Por: Ismael A. Canaparo
Murió Horacio Oscar Barrionuevo. Falleció Taqueta y no puedo dejar de suponer que se trata de dos cosas: o bien es un error que él se haya muerto o bien es un error que los demás sigamos vivos. En estos tristes momentos uno se pone a pensar qué hubiera sido del fútbol en toda su dimensión si El Maestro nunca hubiera existido.
La extensa nómina de amigos que han quedado en el camino comienza a ser tan insoportable, que había decidido no escribir más obituarios de gentes queridas.

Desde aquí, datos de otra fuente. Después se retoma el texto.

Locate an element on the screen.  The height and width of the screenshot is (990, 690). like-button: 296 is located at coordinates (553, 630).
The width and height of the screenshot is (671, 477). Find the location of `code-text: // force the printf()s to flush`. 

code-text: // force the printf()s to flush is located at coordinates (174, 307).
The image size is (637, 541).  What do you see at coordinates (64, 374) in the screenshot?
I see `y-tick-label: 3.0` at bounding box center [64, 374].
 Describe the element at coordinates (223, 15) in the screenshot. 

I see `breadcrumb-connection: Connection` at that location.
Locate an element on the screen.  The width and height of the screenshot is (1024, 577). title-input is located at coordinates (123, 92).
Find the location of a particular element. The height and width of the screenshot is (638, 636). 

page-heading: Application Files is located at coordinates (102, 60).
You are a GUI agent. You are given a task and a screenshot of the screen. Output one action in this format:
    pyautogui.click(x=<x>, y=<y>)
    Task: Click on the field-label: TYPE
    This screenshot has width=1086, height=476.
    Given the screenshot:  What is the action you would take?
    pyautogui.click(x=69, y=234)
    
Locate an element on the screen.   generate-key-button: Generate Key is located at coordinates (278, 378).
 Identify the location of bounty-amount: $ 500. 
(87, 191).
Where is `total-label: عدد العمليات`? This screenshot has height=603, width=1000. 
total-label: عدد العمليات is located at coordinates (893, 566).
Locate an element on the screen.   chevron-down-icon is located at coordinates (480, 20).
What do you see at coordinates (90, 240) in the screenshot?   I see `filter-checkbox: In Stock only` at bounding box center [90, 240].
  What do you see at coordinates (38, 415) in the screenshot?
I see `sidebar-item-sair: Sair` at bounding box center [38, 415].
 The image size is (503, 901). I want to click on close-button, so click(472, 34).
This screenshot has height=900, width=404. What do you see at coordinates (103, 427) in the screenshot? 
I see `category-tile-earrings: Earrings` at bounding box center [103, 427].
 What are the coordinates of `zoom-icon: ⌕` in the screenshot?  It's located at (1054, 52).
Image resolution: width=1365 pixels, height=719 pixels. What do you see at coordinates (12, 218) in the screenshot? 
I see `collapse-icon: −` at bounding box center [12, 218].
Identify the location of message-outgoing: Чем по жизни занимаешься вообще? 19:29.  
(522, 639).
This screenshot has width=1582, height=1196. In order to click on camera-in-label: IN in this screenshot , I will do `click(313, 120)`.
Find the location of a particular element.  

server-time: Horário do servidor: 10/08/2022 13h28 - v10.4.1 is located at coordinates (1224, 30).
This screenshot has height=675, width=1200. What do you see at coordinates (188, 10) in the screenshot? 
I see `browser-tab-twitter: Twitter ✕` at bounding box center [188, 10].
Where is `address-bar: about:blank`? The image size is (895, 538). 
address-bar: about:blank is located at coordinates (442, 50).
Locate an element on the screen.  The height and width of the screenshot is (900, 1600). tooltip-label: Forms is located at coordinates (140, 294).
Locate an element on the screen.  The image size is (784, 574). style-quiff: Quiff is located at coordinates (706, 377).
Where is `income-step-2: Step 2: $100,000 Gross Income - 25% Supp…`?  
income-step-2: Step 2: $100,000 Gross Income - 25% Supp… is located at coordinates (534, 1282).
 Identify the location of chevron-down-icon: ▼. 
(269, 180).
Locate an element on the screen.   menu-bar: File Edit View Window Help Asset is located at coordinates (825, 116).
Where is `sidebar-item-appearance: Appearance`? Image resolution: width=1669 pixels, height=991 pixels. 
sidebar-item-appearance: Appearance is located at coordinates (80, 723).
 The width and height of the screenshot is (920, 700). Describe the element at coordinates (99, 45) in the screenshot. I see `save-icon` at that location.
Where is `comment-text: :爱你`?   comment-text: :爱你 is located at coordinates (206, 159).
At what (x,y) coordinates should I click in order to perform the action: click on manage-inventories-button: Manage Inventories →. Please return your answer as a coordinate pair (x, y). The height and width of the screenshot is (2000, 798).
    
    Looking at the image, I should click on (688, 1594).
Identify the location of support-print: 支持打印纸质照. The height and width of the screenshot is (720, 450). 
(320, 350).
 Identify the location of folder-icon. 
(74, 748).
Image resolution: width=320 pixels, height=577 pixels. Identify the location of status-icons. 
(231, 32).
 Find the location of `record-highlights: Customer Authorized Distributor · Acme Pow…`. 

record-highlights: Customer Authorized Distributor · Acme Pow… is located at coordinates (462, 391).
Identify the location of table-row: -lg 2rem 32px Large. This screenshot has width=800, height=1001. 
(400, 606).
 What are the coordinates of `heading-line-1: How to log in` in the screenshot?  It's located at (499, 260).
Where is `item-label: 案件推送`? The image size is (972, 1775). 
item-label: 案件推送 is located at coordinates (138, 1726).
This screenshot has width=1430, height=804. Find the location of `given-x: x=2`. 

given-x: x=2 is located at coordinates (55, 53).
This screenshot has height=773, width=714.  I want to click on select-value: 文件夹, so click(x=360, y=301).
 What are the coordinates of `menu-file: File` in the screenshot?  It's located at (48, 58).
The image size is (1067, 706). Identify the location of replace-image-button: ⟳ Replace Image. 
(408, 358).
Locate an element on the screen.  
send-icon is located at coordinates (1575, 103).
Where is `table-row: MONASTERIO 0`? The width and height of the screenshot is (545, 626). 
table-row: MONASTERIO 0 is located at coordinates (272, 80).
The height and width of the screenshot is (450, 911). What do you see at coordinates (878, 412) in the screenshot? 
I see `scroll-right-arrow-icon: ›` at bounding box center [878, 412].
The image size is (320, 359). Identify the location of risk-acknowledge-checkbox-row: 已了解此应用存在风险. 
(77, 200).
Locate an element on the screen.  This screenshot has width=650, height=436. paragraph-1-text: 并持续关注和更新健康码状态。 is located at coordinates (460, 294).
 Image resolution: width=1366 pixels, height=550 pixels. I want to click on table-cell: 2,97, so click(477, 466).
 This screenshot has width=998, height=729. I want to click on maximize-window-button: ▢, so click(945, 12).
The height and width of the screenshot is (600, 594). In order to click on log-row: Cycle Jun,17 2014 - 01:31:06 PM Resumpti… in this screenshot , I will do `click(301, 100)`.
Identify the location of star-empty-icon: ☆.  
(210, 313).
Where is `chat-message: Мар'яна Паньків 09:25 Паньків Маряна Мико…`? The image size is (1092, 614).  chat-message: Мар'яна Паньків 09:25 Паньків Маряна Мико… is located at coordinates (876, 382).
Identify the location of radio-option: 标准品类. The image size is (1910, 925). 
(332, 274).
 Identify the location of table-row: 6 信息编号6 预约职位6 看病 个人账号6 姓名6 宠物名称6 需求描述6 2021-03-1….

No solamente porque hacerlo no me produce ninguna liberación, sino también porque cuando llega el final del camino, por cercano y previsible que fuere, necesito un tiempo para pensar. En este caso puntual, para Taqueta y para mí. Pero los muertos famosos son noticia y como a tales se les mira con ojos urgentes.

Para enorme tristeza de hoy, se me ocurre una única consigna: "Se prohíbe todo sufrimiento porque a partir de ahora, Barrionuevo es futuro", y así ha iniciado un viaje intemporal por sus orígenes en catalán con "Ara que tinc vint anys" (1967), su salto al castellano con "La paloma" (1969) y su acercamiento a la poesía de Miguel Hernández y Antonio Machado, también por parte de sus discos de los primeros años 80 y, de ahí, a su obra más reciente.
Taqueta, el poeta del fútbol, que tuvo la osadía de morirse para recordarles a todos que estaba vivo, acredita hoy el dudoso privilegio de la reivindicación post mortem. Una reivindicación que lo excede, sin duda, y lo ubica como uno de los tantos ejes posibles de esa entelequia que llaman “las décadas del 50, 60 y parte del 70”. Redescubrir hoy al “engominado” Barrionuevo, como lo llamaba Daniel Willigtón, su gran amigo de ironías con la pelota, uno de los fundadores de la belleza del fútbol en Sarmiento, admite la ventaja y el riesgo de la perspectiva: ese pedazo de historia (familiar, amateur y profesional, social), bien juninense, pasó por el tamiz de la gélida décadas pasadas y llegó a estos días con la única certeza de la utopía perdida.